As with working conditions, for some groups of workers it may be appropriate to make special provisions.
Special consideration should be made for anyone who may experience greater problems in extreme temperatures because of medical or other conditions.
If someone is pregnant or on medication, they may need more frequent rest breaks and be given a personal solution, such as a portable fan or air cooling unit, if there is no fixed air conditioning.
Similarly, those working under direct sunlight, or in specialist protective clothing, may need special consideration, as working outside without adequate protection may increase the risk of skin cancer and working in heavy protective clothing could increase the risk of dehydration.
Water, food and fighting
It’s important to avoid dehydration in hot weather, so it’s a good idea to make sure there is easy access to drinking water and encourage staff to swap their morning coffee for a cool drink.
The average recommended daily water intake of 2 litres for women and 2.5 litres for men should be increased during heatwaves.
It’s also worth reminding everyone to avoid heavy meals and to stay out of the midday sun, both of which can lead to health issues, such as plummeting blood pressure or sun stroke.
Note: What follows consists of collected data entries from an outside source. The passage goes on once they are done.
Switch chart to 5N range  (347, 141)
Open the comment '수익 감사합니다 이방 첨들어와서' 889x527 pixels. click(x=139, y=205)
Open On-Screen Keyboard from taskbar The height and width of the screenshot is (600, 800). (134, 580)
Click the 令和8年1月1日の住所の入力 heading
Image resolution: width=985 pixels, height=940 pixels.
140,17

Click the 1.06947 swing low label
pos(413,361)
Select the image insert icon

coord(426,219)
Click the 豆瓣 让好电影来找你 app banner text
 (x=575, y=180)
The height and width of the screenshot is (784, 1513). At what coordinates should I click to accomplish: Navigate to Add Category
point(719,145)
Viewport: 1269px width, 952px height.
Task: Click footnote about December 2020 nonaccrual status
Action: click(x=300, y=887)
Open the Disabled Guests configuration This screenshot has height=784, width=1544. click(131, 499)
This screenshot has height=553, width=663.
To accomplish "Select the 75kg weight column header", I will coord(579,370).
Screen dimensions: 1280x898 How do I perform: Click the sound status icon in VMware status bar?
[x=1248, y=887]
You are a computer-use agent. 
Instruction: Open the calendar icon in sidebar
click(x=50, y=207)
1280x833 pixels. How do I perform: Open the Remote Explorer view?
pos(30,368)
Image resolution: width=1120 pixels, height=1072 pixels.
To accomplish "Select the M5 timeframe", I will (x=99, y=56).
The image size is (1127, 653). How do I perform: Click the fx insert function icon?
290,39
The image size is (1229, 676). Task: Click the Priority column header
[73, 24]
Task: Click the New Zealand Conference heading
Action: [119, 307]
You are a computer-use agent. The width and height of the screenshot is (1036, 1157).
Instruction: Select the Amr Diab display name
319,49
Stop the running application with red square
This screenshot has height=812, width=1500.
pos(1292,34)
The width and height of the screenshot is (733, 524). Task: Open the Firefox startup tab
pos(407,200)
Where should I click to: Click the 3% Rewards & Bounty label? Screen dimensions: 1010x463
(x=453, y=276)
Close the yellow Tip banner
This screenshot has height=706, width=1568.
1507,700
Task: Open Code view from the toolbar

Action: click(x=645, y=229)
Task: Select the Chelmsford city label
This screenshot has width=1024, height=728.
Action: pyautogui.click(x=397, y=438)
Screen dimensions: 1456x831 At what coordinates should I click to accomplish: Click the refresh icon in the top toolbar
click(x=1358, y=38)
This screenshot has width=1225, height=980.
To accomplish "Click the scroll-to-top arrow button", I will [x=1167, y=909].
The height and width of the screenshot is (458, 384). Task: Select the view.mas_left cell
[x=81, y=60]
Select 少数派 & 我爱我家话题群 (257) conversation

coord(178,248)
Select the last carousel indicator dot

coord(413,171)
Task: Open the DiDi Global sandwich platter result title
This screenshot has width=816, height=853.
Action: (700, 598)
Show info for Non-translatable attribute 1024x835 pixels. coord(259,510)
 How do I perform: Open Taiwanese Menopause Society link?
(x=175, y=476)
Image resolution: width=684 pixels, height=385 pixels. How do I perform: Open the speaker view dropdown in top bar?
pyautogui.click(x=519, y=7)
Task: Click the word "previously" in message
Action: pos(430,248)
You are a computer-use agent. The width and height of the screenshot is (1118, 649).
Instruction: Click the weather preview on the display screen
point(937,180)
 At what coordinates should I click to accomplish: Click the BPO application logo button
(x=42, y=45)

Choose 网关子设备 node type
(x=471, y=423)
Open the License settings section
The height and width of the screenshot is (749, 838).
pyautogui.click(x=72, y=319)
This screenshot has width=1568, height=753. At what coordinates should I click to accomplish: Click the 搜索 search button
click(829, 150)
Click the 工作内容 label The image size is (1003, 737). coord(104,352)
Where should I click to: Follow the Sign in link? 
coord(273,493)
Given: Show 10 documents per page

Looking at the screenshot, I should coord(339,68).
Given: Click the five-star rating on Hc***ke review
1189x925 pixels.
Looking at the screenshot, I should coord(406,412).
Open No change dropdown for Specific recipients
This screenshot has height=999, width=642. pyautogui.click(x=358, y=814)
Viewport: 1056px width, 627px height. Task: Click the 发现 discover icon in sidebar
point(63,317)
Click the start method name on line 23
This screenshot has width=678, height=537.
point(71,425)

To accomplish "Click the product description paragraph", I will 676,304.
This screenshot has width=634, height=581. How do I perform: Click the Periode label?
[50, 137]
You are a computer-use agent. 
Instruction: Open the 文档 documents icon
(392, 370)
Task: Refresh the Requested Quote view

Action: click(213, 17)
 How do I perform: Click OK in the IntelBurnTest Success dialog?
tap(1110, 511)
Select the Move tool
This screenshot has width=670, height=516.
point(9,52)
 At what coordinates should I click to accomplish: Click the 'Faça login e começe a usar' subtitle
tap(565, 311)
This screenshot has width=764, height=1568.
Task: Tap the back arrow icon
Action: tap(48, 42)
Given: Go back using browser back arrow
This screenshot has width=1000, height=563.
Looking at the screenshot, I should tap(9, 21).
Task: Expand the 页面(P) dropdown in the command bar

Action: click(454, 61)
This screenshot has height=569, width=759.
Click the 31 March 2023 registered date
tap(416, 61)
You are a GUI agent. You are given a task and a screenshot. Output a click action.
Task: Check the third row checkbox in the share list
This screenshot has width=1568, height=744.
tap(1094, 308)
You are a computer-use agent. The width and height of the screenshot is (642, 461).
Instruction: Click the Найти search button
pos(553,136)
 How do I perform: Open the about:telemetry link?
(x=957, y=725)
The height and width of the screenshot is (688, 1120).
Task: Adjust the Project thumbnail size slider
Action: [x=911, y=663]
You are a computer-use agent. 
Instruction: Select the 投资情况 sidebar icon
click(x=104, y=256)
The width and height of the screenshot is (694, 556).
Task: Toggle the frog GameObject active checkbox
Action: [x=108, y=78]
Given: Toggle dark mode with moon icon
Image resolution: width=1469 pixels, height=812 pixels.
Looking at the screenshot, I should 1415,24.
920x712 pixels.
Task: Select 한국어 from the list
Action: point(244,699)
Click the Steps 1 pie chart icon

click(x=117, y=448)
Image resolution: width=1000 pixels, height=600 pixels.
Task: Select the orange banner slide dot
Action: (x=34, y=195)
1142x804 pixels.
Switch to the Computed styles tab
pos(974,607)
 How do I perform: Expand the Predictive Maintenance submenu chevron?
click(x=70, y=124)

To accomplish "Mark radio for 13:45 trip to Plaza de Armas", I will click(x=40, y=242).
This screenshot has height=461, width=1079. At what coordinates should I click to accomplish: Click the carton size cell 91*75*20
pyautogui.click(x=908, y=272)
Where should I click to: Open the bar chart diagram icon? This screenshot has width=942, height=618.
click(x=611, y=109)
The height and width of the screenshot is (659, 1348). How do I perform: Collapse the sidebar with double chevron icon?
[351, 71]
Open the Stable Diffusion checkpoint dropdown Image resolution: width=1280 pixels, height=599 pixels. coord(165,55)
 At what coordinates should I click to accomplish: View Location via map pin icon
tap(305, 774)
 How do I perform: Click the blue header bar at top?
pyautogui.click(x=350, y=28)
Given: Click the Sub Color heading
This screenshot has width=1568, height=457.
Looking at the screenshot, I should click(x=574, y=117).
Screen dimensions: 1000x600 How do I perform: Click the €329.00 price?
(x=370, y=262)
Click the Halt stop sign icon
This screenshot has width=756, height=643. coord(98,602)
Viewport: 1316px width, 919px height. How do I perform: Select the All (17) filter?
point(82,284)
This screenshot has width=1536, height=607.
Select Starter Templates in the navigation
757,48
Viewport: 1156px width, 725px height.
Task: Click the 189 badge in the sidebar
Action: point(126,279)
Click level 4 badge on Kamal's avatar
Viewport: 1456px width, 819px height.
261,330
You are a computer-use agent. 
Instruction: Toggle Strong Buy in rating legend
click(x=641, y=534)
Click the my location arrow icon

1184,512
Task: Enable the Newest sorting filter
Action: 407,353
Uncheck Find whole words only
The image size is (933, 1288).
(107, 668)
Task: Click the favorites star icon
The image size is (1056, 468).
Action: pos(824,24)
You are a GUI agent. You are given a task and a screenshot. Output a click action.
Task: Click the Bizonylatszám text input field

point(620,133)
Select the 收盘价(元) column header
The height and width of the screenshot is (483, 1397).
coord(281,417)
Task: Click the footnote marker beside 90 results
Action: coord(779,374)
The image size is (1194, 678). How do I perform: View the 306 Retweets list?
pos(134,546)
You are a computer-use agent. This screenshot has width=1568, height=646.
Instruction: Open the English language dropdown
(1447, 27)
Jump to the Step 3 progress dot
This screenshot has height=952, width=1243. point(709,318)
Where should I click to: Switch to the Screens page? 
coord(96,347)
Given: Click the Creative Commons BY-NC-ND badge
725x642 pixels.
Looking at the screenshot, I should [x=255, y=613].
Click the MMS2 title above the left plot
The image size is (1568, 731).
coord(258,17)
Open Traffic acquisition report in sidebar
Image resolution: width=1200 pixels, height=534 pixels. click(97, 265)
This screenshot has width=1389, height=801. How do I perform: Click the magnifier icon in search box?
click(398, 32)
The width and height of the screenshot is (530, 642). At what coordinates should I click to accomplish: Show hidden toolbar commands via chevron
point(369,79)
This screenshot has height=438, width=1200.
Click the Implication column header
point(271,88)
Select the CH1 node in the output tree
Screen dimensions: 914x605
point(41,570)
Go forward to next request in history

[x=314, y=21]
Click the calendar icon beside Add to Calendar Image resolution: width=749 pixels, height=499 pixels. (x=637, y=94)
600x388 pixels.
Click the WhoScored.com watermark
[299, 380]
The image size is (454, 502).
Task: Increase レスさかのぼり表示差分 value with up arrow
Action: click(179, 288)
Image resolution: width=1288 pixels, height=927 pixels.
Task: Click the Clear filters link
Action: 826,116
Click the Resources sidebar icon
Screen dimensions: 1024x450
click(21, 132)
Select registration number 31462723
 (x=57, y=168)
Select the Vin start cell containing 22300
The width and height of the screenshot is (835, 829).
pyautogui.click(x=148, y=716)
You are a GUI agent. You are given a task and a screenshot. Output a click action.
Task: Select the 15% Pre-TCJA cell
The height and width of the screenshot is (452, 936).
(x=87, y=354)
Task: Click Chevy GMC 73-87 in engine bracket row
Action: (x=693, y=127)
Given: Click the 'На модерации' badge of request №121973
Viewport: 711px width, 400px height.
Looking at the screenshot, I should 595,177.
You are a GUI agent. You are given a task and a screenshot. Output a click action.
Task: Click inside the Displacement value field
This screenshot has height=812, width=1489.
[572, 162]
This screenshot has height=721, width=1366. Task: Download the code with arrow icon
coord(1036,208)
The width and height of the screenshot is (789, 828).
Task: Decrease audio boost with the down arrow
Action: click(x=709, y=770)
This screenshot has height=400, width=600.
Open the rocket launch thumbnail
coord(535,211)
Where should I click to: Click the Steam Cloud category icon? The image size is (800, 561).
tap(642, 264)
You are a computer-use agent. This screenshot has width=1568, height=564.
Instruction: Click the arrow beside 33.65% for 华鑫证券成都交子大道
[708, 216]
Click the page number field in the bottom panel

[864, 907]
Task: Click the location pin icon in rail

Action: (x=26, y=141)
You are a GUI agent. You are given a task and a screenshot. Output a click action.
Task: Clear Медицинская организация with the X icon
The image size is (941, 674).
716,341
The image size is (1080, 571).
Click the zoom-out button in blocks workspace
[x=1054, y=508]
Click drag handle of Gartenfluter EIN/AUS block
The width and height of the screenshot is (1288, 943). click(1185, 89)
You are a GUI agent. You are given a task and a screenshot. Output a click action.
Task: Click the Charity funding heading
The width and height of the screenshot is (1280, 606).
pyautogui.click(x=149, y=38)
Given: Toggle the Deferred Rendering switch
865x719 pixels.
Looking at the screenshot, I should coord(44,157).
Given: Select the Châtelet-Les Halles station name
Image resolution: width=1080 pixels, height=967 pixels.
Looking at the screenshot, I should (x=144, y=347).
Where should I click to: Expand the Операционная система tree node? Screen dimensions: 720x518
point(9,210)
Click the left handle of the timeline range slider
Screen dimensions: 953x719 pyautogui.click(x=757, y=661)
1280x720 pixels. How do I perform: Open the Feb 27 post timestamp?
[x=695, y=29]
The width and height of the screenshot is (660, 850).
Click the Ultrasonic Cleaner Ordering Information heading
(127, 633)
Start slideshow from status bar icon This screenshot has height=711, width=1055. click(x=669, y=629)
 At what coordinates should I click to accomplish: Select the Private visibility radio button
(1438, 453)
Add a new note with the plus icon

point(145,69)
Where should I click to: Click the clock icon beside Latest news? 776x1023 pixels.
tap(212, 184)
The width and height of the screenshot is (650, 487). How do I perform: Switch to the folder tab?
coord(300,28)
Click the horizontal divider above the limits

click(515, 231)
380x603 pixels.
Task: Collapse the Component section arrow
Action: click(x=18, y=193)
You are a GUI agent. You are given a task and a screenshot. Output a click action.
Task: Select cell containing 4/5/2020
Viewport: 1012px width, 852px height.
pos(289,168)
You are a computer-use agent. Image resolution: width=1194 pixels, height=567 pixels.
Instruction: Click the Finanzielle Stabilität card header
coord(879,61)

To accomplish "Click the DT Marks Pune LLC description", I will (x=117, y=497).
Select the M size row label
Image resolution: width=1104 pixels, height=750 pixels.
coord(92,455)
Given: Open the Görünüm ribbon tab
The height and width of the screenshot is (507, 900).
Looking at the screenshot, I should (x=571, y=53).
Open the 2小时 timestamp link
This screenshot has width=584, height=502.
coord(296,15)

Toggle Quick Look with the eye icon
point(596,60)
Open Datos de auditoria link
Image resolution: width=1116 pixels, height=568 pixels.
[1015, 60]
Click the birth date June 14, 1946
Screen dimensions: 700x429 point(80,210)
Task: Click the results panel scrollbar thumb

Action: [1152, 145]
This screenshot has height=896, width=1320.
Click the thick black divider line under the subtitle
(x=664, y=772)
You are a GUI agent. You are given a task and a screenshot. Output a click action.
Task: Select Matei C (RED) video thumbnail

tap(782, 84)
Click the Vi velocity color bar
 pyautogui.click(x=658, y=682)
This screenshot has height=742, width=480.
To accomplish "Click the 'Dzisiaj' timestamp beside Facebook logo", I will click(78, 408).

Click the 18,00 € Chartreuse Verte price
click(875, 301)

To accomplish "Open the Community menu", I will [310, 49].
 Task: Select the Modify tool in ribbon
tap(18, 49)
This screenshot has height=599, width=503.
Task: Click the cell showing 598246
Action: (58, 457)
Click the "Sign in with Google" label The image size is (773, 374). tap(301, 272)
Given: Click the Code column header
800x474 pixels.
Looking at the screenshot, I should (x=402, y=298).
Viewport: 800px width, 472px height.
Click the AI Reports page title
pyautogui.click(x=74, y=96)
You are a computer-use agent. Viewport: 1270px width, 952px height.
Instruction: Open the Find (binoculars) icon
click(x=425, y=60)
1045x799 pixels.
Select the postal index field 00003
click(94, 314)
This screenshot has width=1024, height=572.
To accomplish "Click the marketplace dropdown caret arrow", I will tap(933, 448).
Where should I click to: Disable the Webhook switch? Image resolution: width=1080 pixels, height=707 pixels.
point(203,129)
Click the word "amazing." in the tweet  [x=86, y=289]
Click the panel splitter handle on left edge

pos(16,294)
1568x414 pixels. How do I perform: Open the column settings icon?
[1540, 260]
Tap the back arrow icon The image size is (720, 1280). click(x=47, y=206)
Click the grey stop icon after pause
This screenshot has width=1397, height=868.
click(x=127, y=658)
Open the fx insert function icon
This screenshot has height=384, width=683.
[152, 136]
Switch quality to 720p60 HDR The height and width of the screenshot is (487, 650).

And finally, it’s worth making sure that managers watch out for tempers that rise together with the temperature.
The connection between hotter than average weather and higher levels of aggression is generally acknowledged, even if the reason why it happens is still up for debate, with physiological and psychological reasons in the mix.
At the other extreme, high temperatures can mean a loss of concentration and increased tiredness, making workers more likely to put themselves or others at risk.
For companies with a strict dress policy, it may be worth considering offering a dress-down option during hot weather.
It doesn’t have to mean you end up with a beach code, but could make a major difference to comfort levels for staff, which will have a direct impact on the dynamics in the workplace.